Selected masterpieces by world-renowned artists such as Giorgio de Chirico, Salvador Dalí, Max Ernst, and René Magritte were featured alongside key works by painters that remain to be discovered by the larger museum-going public, amongst them Victor Brauner, Enrico Donati, Jacques Hérold, Wolfgang Paalen, and Kurt Seligmann. In addition, the exhibition highlighted the central contribution of women, which comes to the fore in works by artists such as Leonora Carrington, Leonor Fini, Jacqueline Lamba, Kay Sage, Dorothea Tanning, and Remedios Varo.
With works by artists from 15 countries and exhibits dating from 1914 to 1987, Surrealism presented itself as a global, transnational movement whose impact radiated far beyond France in the 1920s and 1930s.
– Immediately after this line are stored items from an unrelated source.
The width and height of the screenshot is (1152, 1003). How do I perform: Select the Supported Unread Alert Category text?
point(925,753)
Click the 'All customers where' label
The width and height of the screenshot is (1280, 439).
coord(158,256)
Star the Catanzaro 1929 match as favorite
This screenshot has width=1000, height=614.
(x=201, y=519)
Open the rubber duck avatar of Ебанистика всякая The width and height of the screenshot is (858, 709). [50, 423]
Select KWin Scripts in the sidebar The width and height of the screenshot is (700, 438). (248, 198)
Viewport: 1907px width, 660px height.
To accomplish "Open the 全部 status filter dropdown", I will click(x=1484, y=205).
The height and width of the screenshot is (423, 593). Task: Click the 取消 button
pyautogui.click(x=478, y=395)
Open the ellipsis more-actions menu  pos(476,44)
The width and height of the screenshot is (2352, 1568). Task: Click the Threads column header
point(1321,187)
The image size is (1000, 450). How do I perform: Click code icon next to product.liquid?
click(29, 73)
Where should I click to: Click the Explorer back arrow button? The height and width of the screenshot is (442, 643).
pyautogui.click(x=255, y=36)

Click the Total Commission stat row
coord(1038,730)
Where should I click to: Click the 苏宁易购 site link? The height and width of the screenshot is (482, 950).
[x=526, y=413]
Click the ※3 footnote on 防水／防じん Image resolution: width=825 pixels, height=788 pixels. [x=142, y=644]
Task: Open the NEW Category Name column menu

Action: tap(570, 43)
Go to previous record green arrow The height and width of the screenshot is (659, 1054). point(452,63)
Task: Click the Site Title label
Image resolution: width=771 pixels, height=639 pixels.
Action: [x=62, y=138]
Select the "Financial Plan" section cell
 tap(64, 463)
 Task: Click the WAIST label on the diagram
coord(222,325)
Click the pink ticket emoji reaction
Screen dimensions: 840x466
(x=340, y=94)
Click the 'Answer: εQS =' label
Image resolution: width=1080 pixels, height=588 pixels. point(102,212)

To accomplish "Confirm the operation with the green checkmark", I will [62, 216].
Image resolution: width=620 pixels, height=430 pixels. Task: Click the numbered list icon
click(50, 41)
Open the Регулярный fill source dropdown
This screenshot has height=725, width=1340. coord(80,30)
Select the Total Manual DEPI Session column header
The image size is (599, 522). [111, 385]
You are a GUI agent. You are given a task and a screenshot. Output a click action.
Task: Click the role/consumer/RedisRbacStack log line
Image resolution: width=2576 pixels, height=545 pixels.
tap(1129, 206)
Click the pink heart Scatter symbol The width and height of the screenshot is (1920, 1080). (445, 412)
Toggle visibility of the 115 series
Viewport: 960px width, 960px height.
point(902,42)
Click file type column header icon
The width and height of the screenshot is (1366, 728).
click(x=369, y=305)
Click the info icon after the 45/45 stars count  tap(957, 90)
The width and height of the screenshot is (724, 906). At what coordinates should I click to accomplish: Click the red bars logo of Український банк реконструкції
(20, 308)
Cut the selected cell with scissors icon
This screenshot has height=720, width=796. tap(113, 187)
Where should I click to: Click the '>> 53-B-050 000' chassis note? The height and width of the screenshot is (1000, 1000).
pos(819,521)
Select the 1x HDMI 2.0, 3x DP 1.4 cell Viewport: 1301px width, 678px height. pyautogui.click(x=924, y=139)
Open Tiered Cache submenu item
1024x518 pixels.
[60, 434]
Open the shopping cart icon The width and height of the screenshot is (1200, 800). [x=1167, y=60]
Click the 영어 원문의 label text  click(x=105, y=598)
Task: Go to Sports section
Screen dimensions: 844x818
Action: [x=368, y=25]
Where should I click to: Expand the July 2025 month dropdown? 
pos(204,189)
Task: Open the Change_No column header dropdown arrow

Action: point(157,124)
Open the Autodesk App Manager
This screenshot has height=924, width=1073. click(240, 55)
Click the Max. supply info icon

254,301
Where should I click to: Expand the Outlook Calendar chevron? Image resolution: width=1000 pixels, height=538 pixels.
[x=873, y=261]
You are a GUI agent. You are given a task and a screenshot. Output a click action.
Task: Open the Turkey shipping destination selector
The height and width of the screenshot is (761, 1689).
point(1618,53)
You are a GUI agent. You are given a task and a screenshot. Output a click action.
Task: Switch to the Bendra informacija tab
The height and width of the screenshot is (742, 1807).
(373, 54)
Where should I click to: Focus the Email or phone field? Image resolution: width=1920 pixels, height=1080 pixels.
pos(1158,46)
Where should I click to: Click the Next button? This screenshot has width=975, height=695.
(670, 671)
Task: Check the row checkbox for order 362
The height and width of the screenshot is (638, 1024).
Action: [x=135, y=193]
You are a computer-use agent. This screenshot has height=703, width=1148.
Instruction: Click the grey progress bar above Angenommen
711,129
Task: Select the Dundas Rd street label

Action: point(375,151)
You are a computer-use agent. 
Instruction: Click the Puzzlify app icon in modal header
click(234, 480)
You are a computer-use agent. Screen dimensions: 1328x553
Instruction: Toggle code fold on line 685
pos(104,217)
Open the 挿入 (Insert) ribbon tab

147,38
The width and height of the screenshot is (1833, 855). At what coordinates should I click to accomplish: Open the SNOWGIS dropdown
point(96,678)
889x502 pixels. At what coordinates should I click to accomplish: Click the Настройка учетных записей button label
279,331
The loans came from over 50 museum and private collections, including the Art Institute of Chicago, the Menil Collection in Houston, the Israel Museum in Jerusalem, the Museo nacional Thyssen-Bornemisza in Madrid, the Metropolitan Museum of Art and the Whitney Museum of American Art in New York, and the Centre Pompidou in Paris.
The concept of the exhibition could be based on the outstanding holdings of the Peggy Guggenheim Collection, which has one of the most important collections of Surrealist painting in the world. Numerous works acquired by Peggy Guggenheim in the course of her patronage of the Surrealist movement vividly reflect its iconographic borrowings from occult symbolism.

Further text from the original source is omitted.